From the console: (Unfortunately in order to hunt the loot fairy I closed and reopened the game between the match and reporting this - this is just for approximate time and game #) Thu Jun 19 22:07:54 GMT-0500 2014 Sandbox Type: remote Version 2.21.0.9075 SFS Version: 1.2.0 I was in the oozeball league, and the position was something like this: W---- -o--- -Bb-- ---w- ----X The capital "W" is my wizard figure, and the capital "B" is my other slime. The lowercase letters are enemy figures. The 3 underlined squares were my illusionary barrier. The X is the difficult terrain around the border of Oozeball. I cast ooze cannon (slide back 4) from my W to the o. So that's a straight line, I would expect the slide back to be to the X if the illusionary barrier weren't there (a slide back 1 would do nothing, since he'd stop on an occupied square, as would a slide back 2, but I'd expect a slide back 3 or greater to put him on the X. I *think* that because the illusionary barrier was considered difficult terrain for the ooze, that it attempted to stop his slide back there, realized it was occupied, and cancelled it. However, since it's my illusionary barrier, and I know it isn't there, I would expect slide moves I do to ignore it. I do not think the presence of my figure next to the ooze should matter either - that position isn't blocking to me, I would think I should be able to push him past it.

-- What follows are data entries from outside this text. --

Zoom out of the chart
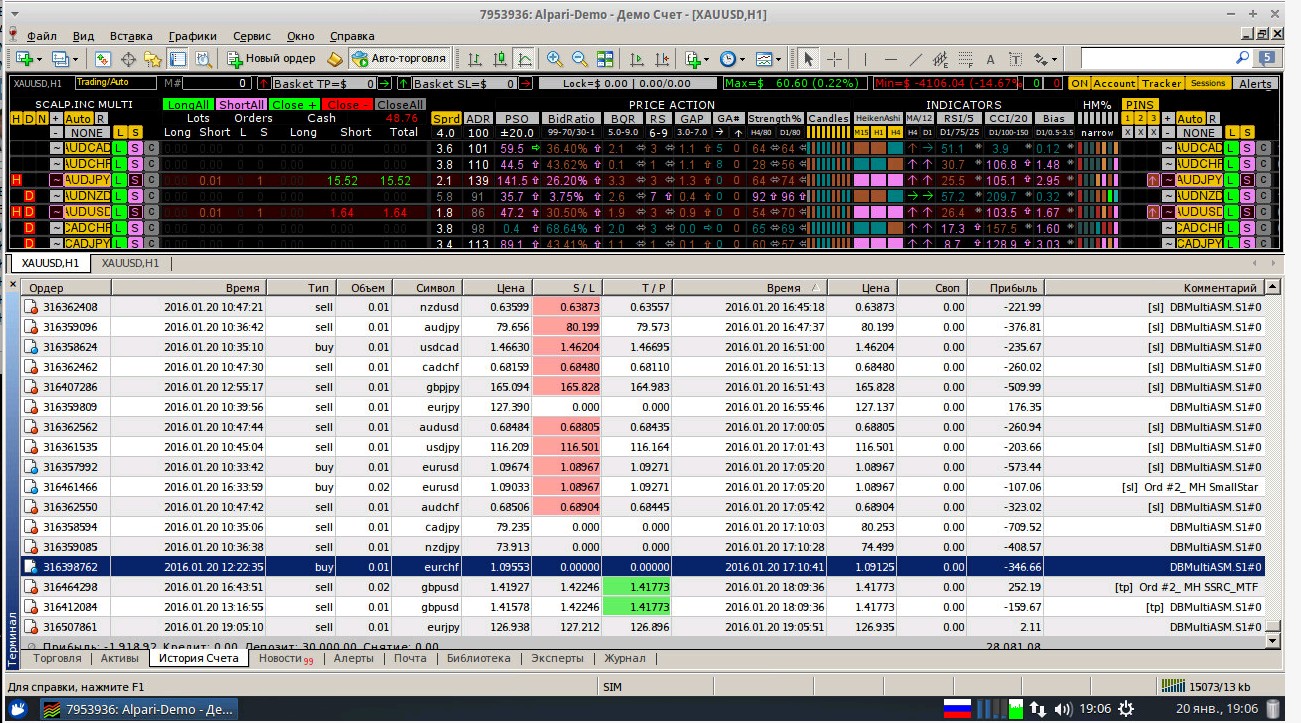1301x723 pixels. click(x=579, y=59)
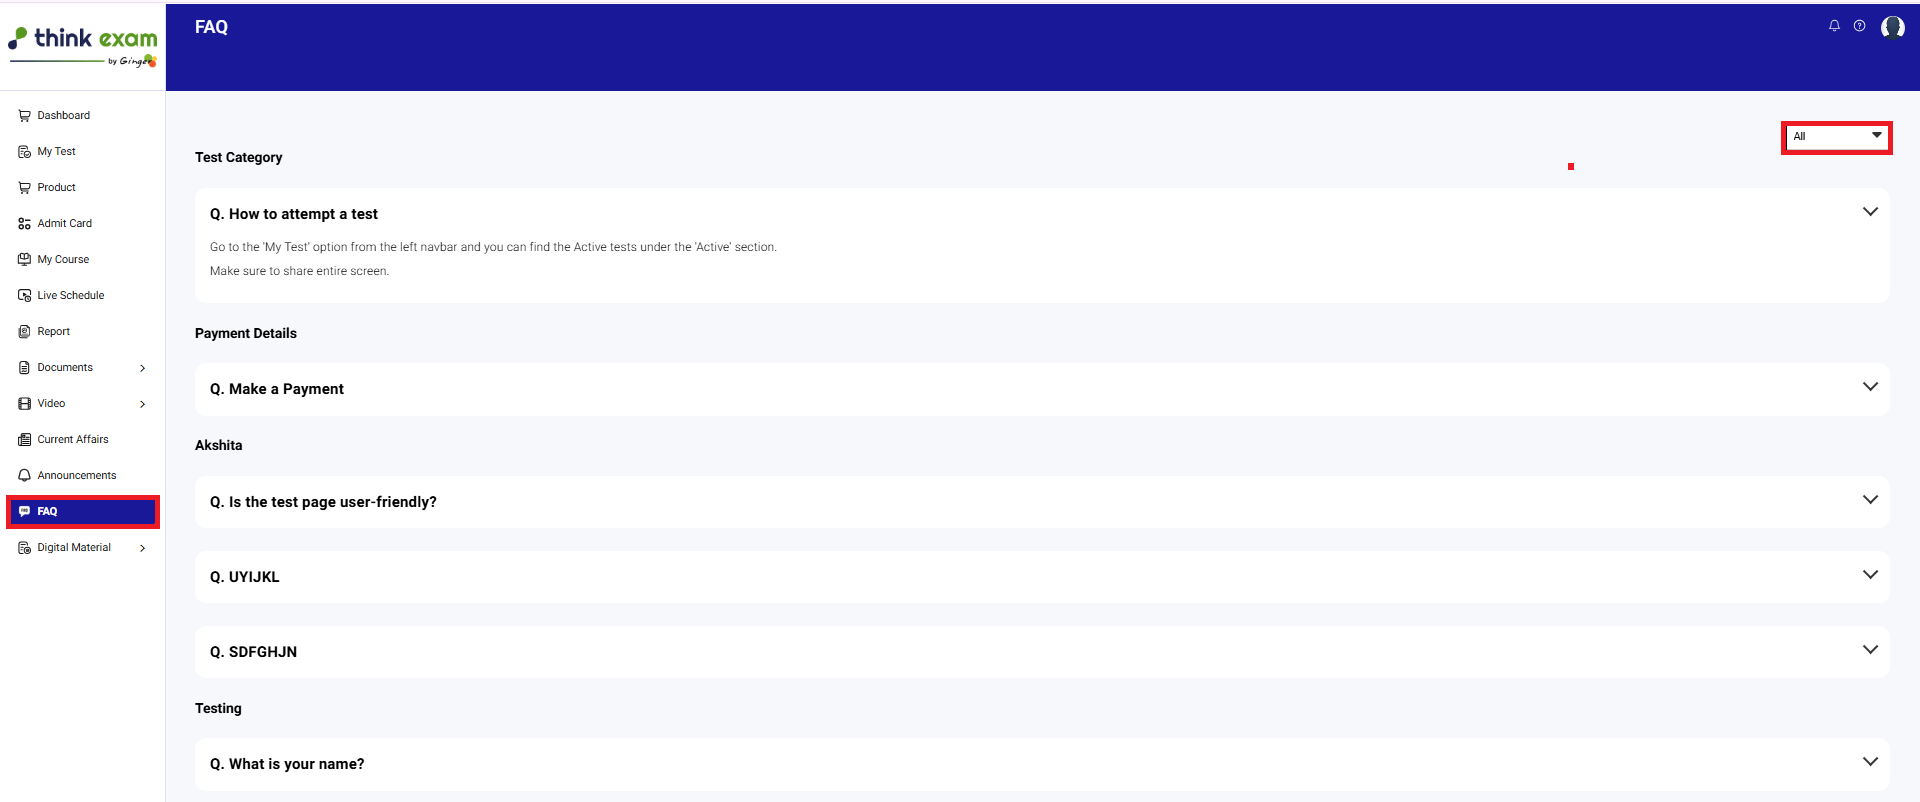This screenshot has width=1920, height=802.
Task: Expand the Documents submenu arrow
Action: [143, 368]
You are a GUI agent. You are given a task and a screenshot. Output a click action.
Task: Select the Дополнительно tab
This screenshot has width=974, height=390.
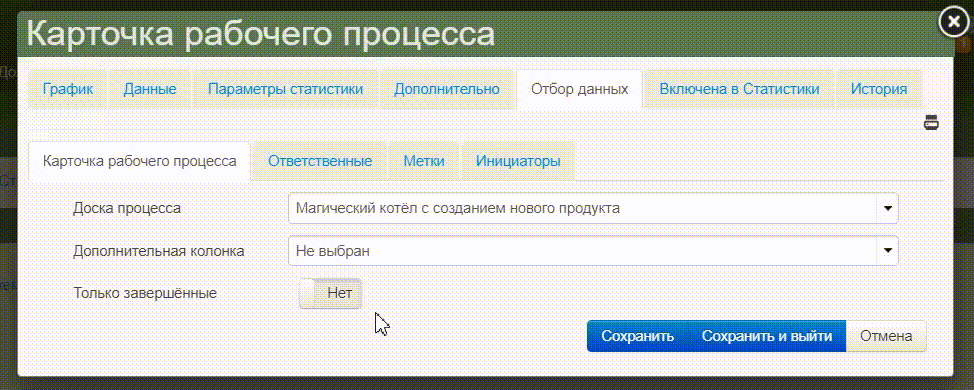click(x=447, y=89)
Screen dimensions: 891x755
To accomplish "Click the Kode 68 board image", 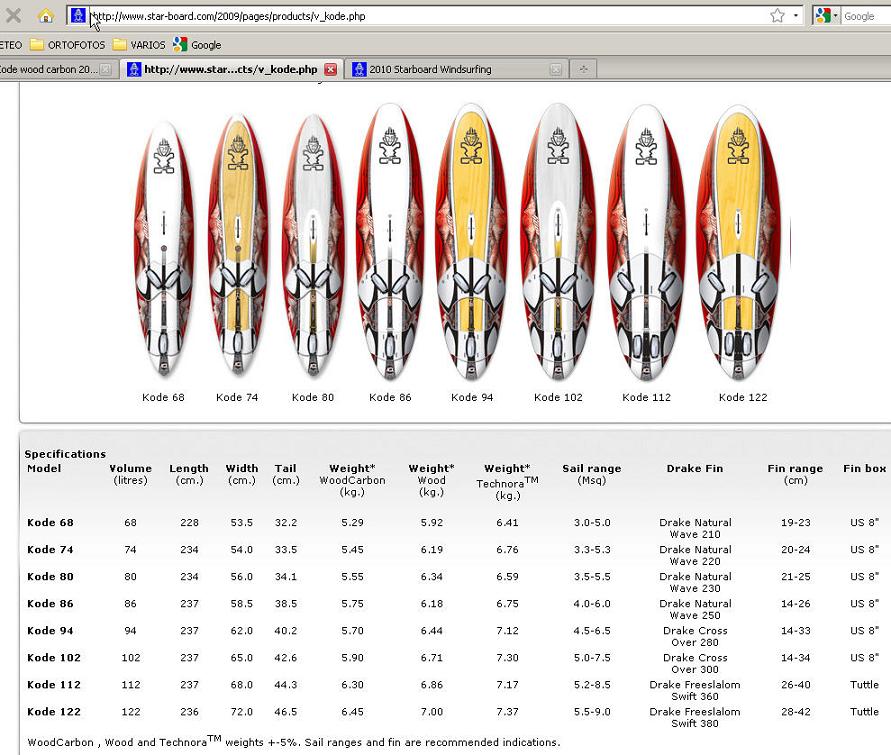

Well there are two reasons 'o' didn't move and you touched on both of them. The first is zone of control: from the "How to Play" on the main site: This is the case regardless of whether you "want" the character to stop or not (the game mechanics don't identify who is causing the movement, only that if the movement would at any point put the moving character next to an opponent it must stop). Thus because of 'B', 'o' would be forced to stop in square 'b' if it was vacant. Secondly is in fact your illusionary terrain. By rule, a character that enters a square that has opposing illusionary terrain must stop. Thus if 'B' wasn't a factor due to zone of control, you could actually blast 'o' past 'b' into the position of 'w', if that square was vacant. However, in both cases, if the path of travel forces a character to stop, but the stopping square is occupied, then the character stops in the last unoccupied square along the path of travel prior to where they would have to stop by rule. Thus the result was that 'o' was unable to travel a single square. Sorry, I know it can be frustrating in a game when you think you have a plan and it doesn't work as you perceive it should. However if you learn the rules (by asking questions as you already are) you can get to the point where you know what will happen and then you can start using them to your advantage !
Happy to help! For what it's worth, they still catch me sometimes too. I just had a game where I intended to blast my opponents ooze halfway across the map, I missed that it would pass through a single diagonal square of my zone of control; instead of going 3-4 spaces the ooze only moved one . Oh well.